Ich gehöre sicher zu den Ersteren. Mittlerweilen kann ich zwar ganz gut allein joggen oder mich zu Hause bewegen – eine Errungenschaft, die ich unter anderem der Pandemie verdanke. Trotzdem fällt es mir definitiv leichter, in der Turnhalle mit anderen Sport zu treiben. Der «innere Schweinehund» ist zu aktiv, wenn es darum geht, die Joggingschuhe anzuziehen.
Während der Sportferien traf ich eine ehemalige Schulkollegin im Engadin. Wir hatten uns seit Ende unserer Schulzeit nicht mehr gesehen. Bei einem gemütlichen Spaziergang durch den Stazerwald bei Celerina erzählten wir uns gegenseitig unsere Lebensgeschichte. Während ich von Familie und Beruf berichtete, staunte ich über die Ausführungen meiner Kollegin. Dass sie sportlich unterwegs ist, wusste ich bereits. Schlies slich war sie wegen ihrer «Gümmelerferien» noch nie an einer Klassenzusammenkunft, die bis jetzt dummerweise immer an den gleichen Wochenenden stattgefunden hatte.
Sie kennt gefühlt jeden Berglauf in der Schweiz.
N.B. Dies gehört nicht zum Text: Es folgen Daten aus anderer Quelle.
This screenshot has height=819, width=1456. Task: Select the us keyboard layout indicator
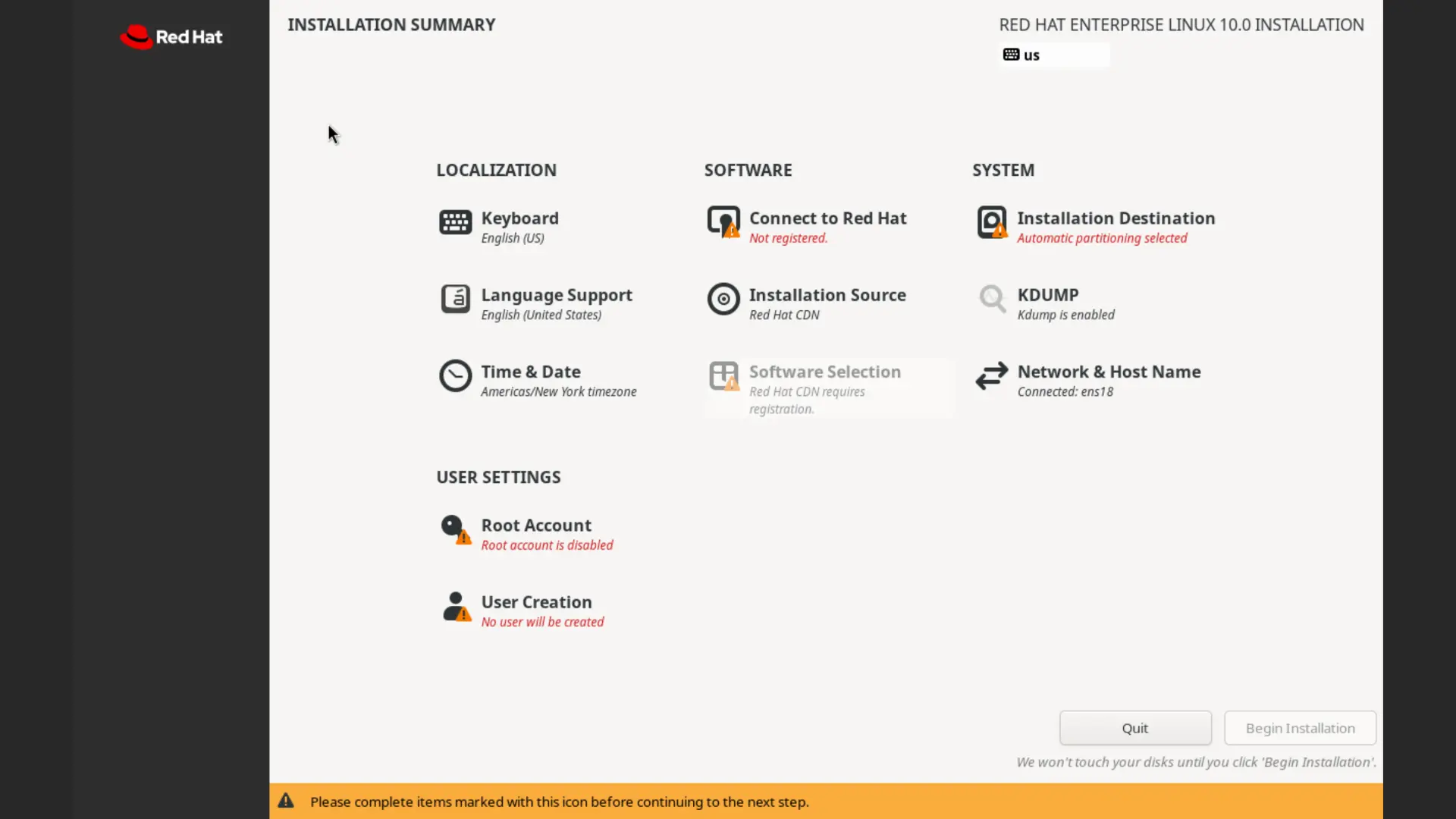point(1021,55)
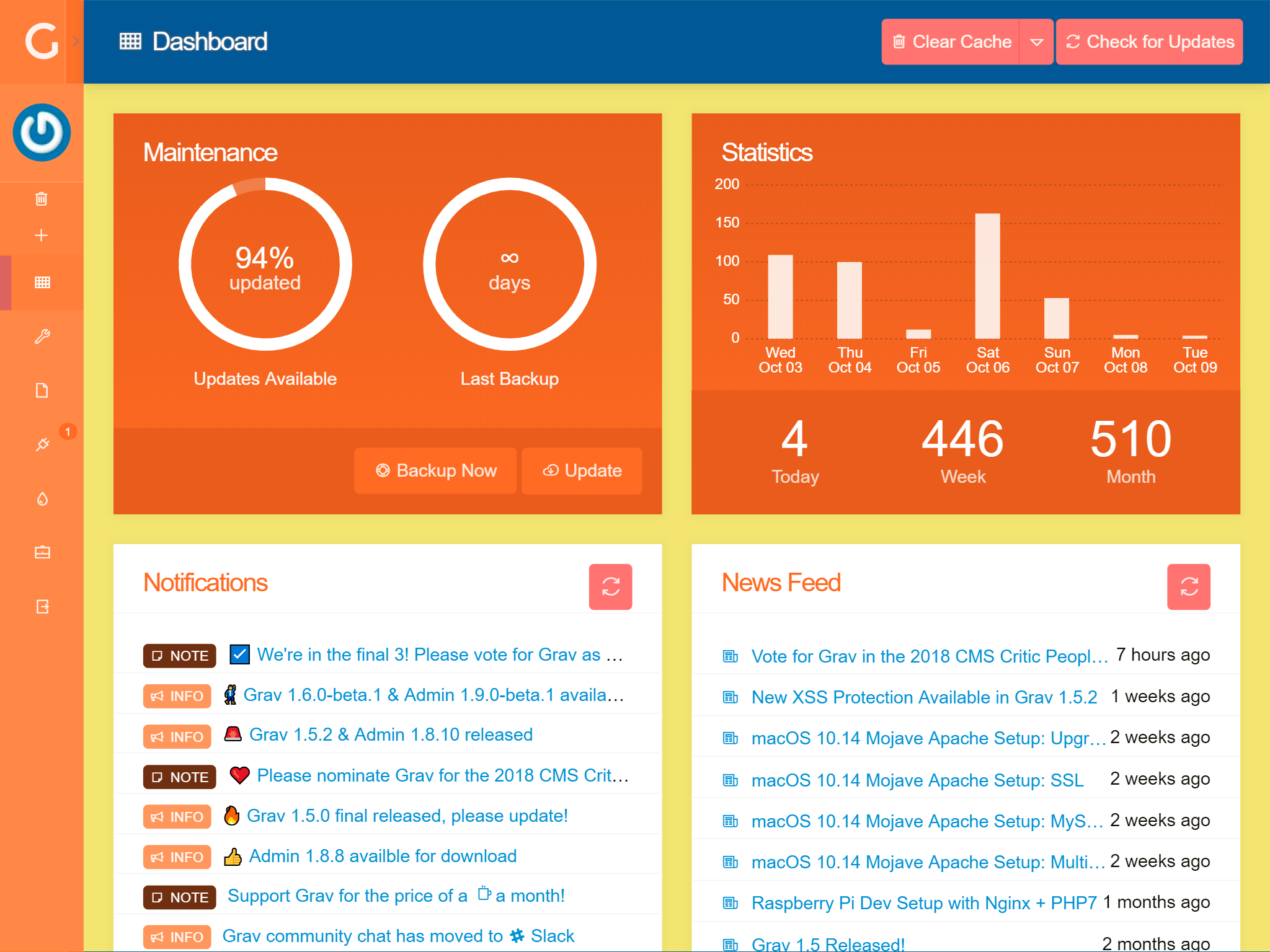The width and height of the screenshot is (1270, 952).
Task: Open Clear Cache dropdown arrow
Action: click(x=1036, y=42)
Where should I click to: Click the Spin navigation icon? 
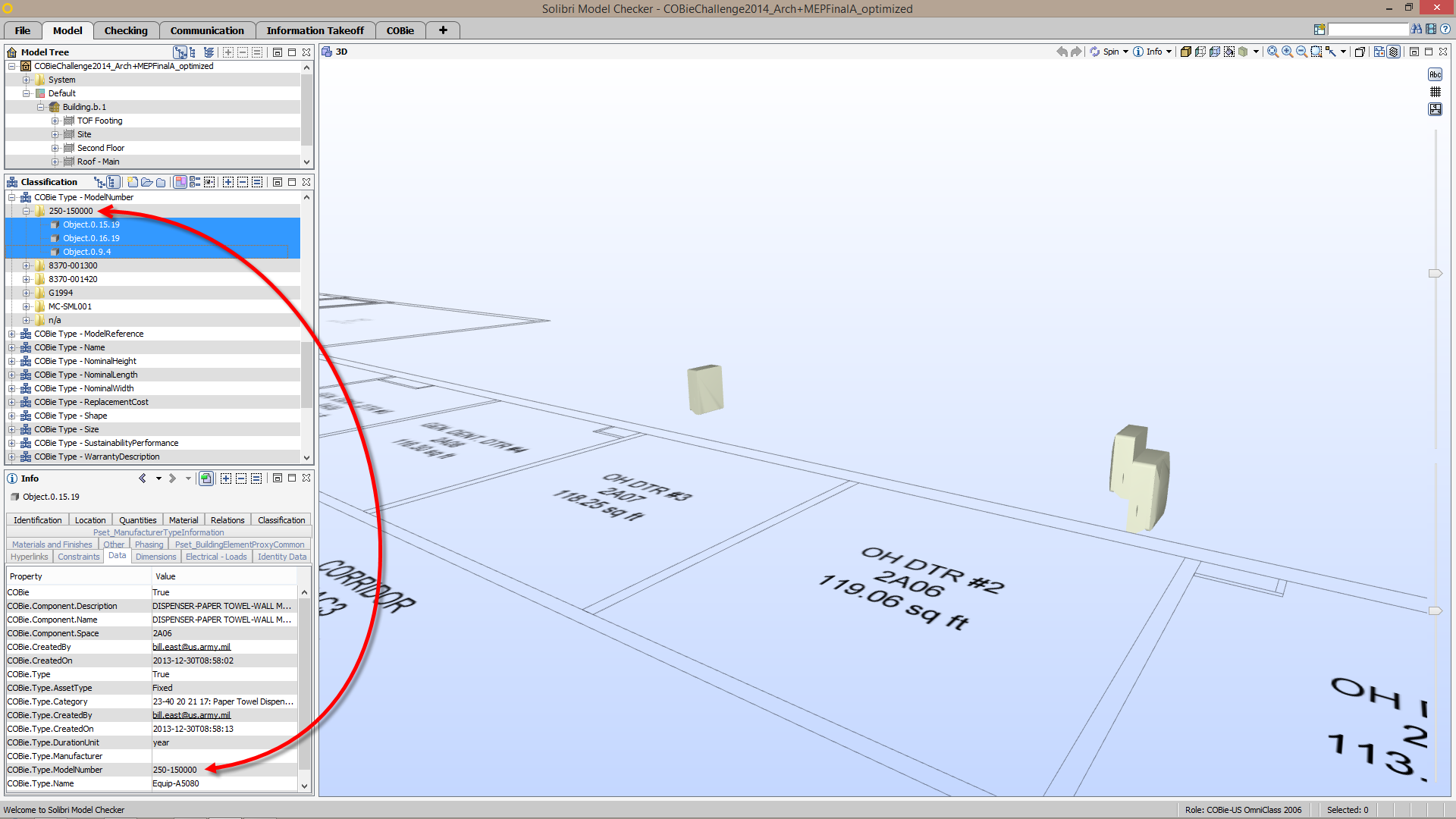(1095, 52)
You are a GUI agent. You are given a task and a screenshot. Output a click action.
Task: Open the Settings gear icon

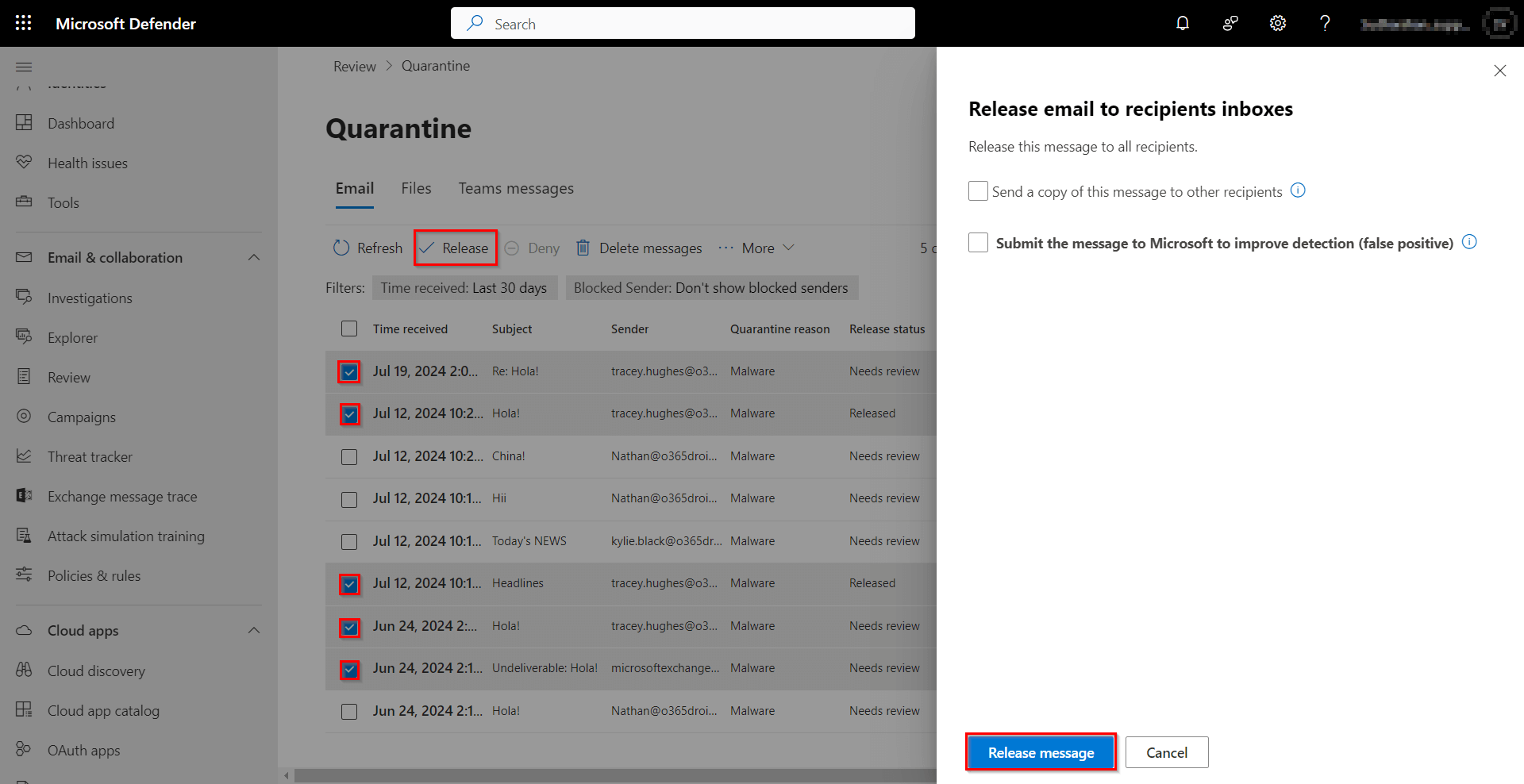(x=1277, y=23)
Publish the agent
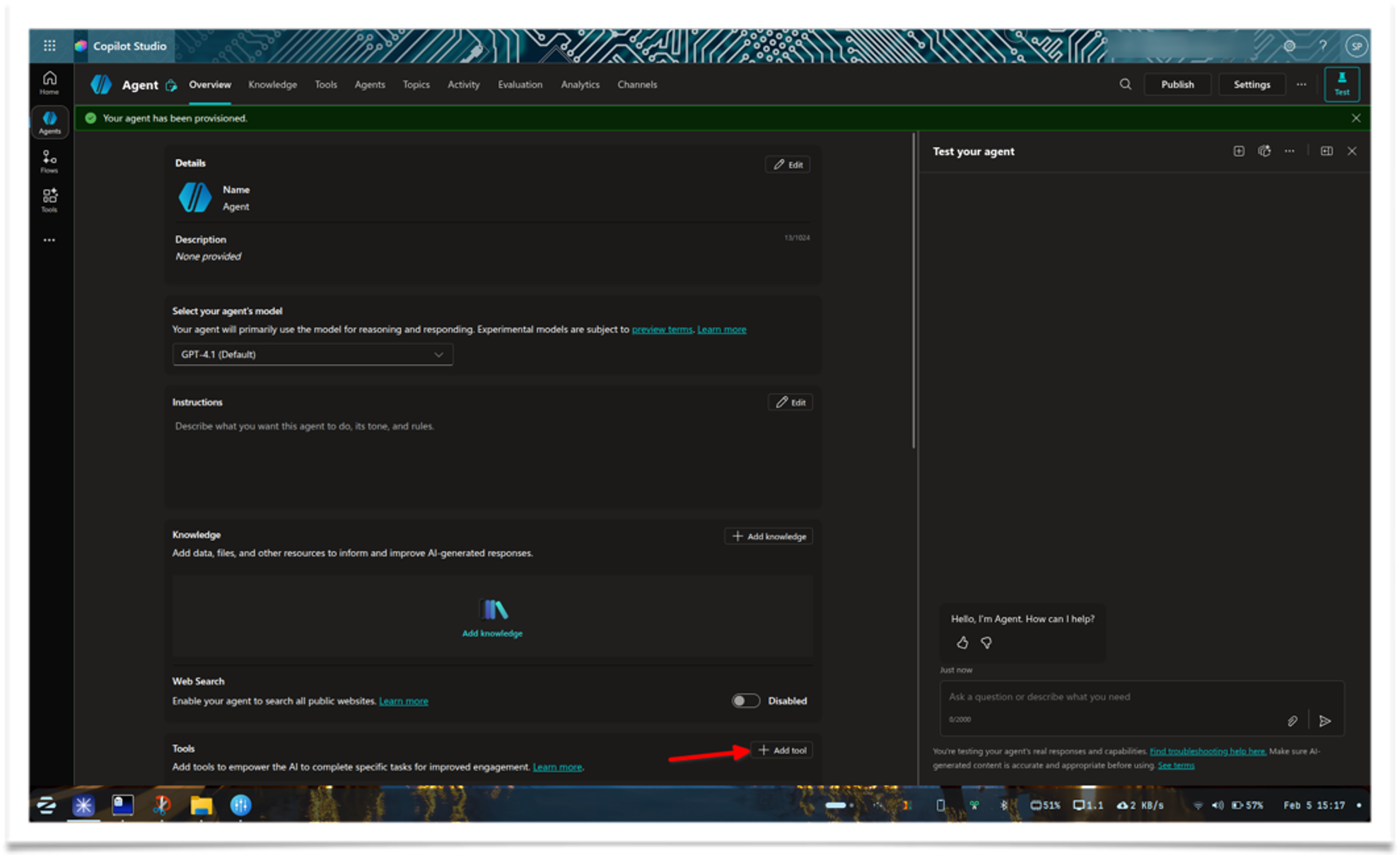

Sie ist Finisherin des Jungfrau-Marathons, des EigerTrails, des Vogellisiund Blümlisalplaufs, ist schon in Berlin und New York den Marathon gelaufen und erzählte dann locker von den Strapazen des 500 Kilometer langen Velorennens quer durch die Schweizer Alpen im vergangenen Herbst, bei dem sie Geld für einen guten Zweck gesammelt hatte. Daher hat sie wohl auch ihre gertenschlanke Figur. Kaffee und Kuchen im Beizli direkt am Stazersee taten unserem Geplapper keinen Abbruch. Ich erfuhr, dass im Sommer ein Bad im See wunderbar erfrischend sei (ich hatte überhaupt keine Lust dazu).
Wir setzten unseren Spaziergang durch den wunderbaren Fichten- und Lärchenwald fort, zurück Richtung Celerina. Meine Gefährtin warf immer wieder mal einen Blick auf die Uhr. Als mein Zug einfuhr und wir uns mit dem Versprechen verabschiedeten, uns bald wieder zu treffen, realisierte ich, dass wir doch tatsächlich ohne es zu merken fast zwölf Kilometer zurückgelegt hatten – wow! Gut hatte es getan, gemeinsam diese Strecke zurückzulegen. Ganz mein Stil.
Am Abend, wieder daheim, surrte mein Handy: eine Nachricht aus dem Engadin mit einem Kurzfilm – die Aufzeichnung unseres Spaziergangs. Die Leistungssportlerin hatte mit ihrer Uhr den nachmittäglichen Streifzug aufgezeichnet und ich konnte mir in der warmen Stube staunend die ganze Strecke noch einmal anschauen und mit anderen teilen.